Can you copy the records below word for word, starting with the line that contains "Select channel 5" and going on through the last line of the records, with both of those lines included?

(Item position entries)
[Start]
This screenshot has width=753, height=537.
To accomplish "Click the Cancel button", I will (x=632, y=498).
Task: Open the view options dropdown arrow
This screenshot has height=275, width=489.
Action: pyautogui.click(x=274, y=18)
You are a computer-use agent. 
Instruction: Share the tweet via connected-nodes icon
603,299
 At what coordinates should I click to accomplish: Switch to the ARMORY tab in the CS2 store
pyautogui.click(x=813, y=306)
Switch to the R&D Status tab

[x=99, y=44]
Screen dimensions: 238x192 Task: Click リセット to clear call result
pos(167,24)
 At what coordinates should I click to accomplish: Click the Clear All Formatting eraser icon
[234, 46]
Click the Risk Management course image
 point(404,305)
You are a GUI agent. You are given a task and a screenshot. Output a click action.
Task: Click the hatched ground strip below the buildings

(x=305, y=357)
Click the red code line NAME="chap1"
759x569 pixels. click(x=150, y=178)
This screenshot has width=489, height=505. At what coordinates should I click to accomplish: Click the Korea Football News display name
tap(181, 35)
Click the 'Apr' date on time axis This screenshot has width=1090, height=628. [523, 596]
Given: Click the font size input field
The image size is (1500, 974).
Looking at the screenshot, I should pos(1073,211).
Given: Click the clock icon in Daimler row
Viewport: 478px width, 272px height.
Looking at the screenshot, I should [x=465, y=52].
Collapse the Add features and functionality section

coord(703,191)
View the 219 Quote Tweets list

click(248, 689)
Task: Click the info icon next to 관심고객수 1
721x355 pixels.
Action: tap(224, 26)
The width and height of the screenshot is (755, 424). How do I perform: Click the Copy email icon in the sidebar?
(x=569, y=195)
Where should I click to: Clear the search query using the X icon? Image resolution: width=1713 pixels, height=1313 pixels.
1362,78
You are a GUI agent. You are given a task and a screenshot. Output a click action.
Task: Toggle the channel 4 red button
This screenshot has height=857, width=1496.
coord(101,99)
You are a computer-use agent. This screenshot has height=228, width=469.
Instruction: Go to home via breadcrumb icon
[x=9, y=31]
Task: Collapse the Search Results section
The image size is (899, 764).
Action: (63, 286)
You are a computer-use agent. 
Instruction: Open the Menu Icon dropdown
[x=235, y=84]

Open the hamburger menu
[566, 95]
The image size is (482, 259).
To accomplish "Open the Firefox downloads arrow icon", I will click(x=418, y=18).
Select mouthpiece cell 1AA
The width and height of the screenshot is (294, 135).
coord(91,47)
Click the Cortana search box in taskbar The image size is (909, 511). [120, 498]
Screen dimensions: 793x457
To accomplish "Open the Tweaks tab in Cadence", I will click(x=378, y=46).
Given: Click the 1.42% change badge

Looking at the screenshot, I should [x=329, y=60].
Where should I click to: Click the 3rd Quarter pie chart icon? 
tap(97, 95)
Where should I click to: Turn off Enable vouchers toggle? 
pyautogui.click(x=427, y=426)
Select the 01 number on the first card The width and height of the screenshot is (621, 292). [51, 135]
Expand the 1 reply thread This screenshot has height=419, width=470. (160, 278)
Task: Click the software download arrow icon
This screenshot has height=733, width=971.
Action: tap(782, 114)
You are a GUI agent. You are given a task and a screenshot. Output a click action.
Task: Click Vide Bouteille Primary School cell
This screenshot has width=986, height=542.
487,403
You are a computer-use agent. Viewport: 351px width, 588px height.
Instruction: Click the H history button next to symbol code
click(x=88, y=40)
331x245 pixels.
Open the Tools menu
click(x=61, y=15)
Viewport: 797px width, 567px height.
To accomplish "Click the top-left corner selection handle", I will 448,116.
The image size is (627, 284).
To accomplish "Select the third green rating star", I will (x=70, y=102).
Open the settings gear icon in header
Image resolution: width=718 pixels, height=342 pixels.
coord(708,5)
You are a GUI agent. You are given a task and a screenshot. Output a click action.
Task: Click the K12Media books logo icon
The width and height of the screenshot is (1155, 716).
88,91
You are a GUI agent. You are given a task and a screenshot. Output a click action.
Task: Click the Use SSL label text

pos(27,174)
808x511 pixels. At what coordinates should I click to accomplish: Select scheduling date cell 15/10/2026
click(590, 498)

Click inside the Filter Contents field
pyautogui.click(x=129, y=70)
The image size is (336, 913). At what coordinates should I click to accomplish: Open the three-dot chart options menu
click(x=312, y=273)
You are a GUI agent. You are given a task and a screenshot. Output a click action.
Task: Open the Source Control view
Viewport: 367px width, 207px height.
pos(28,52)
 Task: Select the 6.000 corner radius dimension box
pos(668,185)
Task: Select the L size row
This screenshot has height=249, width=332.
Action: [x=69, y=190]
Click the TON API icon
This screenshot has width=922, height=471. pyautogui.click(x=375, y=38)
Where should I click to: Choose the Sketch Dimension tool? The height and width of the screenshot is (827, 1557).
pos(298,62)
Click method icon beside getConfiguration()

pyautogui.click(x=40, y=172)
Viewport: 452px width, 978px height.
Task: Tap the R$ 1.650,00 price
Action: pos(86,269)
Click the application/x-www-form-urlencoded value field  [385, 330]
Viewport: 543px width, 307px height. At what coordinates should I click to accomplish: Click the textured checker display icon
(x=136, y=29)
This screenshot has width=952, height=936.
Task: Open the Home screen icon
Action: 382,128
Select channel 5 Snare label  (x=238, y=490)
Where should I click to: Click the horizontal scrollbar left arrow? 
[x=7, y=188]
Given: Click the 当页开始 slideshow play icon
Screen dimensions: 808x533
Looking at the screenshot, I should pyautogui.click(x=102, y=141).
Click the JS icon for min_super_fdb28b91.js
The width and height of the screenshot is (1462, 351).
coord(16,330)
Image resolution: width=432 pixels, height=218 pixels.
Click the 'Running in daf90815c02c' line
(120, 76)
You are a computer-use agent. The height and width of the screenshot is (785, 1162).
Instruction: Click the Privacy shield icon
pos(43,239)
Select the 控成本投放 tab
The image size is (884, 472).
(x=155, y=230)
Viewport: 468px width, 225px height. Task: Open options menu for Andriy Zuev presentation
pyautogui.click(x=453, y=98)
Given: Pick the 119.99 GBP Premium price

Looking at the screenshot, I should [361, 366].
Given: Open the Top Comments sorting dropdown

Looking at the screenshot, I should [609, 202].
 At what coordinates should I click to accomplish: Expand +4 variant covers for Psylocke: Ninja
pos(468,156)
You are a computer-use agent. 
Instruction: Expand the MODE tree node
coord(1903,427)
[End]
> _Output of the exercise_
Select channel 5 Snare label  (x=238, y=490)
Where should I click to: Click the horizontal scrollbar left arrow? 
[x=7, y=188]
Given: Click the 当页开始 slideshow play icon
Screen dimensions: 808x533
Looking at the screenshot, I should pyautogui.click(x=102, y=141).
Click the JS icon for min_super_fdb28b91.js
The width and height of the screenshot is (1462, 351).
coord(16,330)
Image resolution: width=432 pixels, height=218 pixels.
Click the 'Running in daf90815c02c' line
(120, 76)
You are a computer-use agent. The height and width of the screenshot is (785, 1162).
Instruction: Click the Privacy shield icon
pos(43,239)
Select the 控成本投放 tab
The image size is (884, 472).
(x=155, y=230)
Viewport: 468px width, 225px height. Task: Open options menu for Andriy Zuev presentation
pyautogui.click(x=453, y=98)
Given: Pick the 119.99 GBP Premium price

Looking at the screenshot, I should [361, 366].
Given: Open the Top Comments sorting dropdown

Looking at the screenshot, I should [609, 202].
 At what coordinates should I click to accomplish: Expand +4 variant covers for Psylocke: Ninja
pos(468,156)
You are a computer-use agent. 
Instruction: Expand the MODE tree node
coord(1903,427)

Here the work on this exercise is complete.